Вообще, кажется, в 1970-е годы существовали, скорее всего, по недосмотру, всего два способа официального размножения нелитованных текстов. Все остальное, вплоть до афиш, подлежало литованию.

- Один способ Вы описали - депонирование рукописи в ВИНИТИ. А второй?

- Мосгорсправка. Помните, были такие застекленные щиты на улицах? А на Телеграфном переулке была контора этой самой Мосгорсправки. Вы приносите туда текст своего объявления (например, «готовлю к экзамену по литературе в ВУЗ по умеренной цене») в нужном вам количестве экземпляров, указываете на каких именно досках это объявление следует разместить (у каждой городской доски - свой номер), и потом бабуси, работающие в этой конторе, сами идут по указанным адресам и расклеивают ваш текст на соответствующих досках. За небольшие деньги. И ни через какой Главлит, ни через какую цензуру этот текст не проходит. Так что теоретически можно было придти в эту контору с ворохом листовок «Долой Советскую власть!» и попросить расклеить их там-то и там-то. Правда, насколько я знаю, никто такой эксперимент почему-то не проводил.

Беседовал А. Пятковский

(При подготовке данного интервью были использованы материалы статей А. Даниэля.)

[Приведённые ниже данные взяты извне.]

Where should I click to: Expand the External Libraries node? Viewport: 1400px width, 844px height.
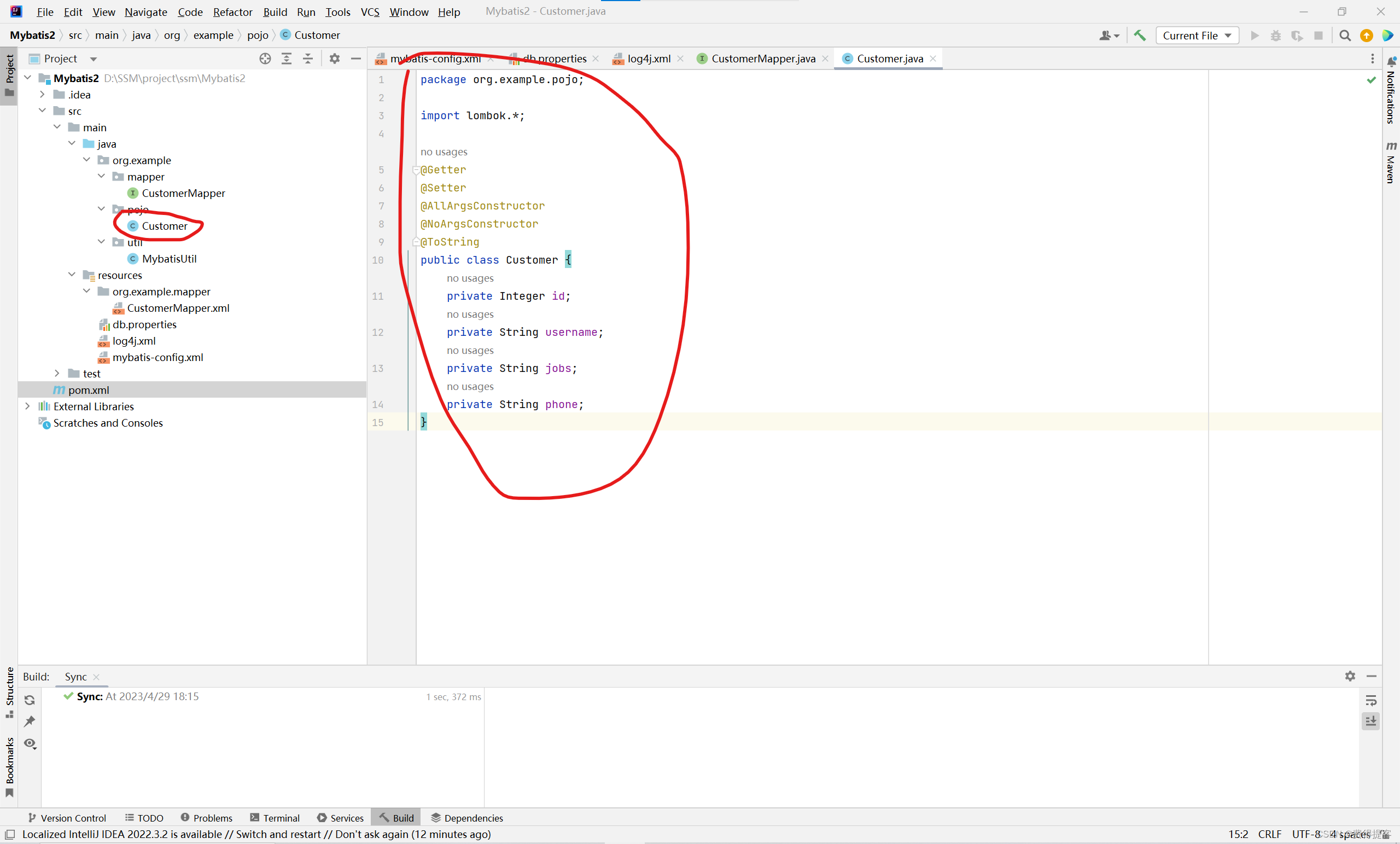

1 Примечание Вячеслава Игрунова:

Самиздат появился в общественной библиотеке нашей подпольной группы в январе 1967 года. Это было знаменитое письмо Раскольникова, которое А. Рыков нашел в БСЭ, когда захотел прочесть статью о Троцком, которой там, естественно, не оказалось. За то на месте несуществующей статьи лежали тетрадные листочки с рукописным текстом. Это было событием для нашей подпольной группы, и письмо сразу было переписано от руки же Лось, женой Еременко и затем переплетено Гринюком. Позднее мы сделали перепечатку на машинке, полученной от Льва… (Элвис). Осенью того же года мы получили последние слова Синявского и Даниэля и письмо Бухарина с предисловием Лариной от Григория Кановича в Ленинграде. С этих материалов и началась библиотека самиздата в Одессе. Когда в 1968 г. мы получили от А. Живлова тамиздатские книги Джиласа, Бердяева, Пастернака, В. Резак организовал фотокопирование, и эта техника оказалось для нас основной на протяжении 15 лет.
С самиздатом из нашей библиотеки П. Бутов мог знакомиться уже в 1969 году, а в 1970-м уже был гостем нашей мастерской, где мы зарабатывали деньги на самиздат и где работал его друг О. Курса. С этого времени он был постоянным читателем библиотек. В августе 1979 года П. Бутов отправился в Крым (в Белогорск), чтобы предупредить его об обысках и допросах в Одессе. Его миссия была настолько успешной, что было решено после моего ареста передать право распоряжаться библиотекой именно ему. Распорядителем библиотеки он оставался до своего ареста в 1982 году.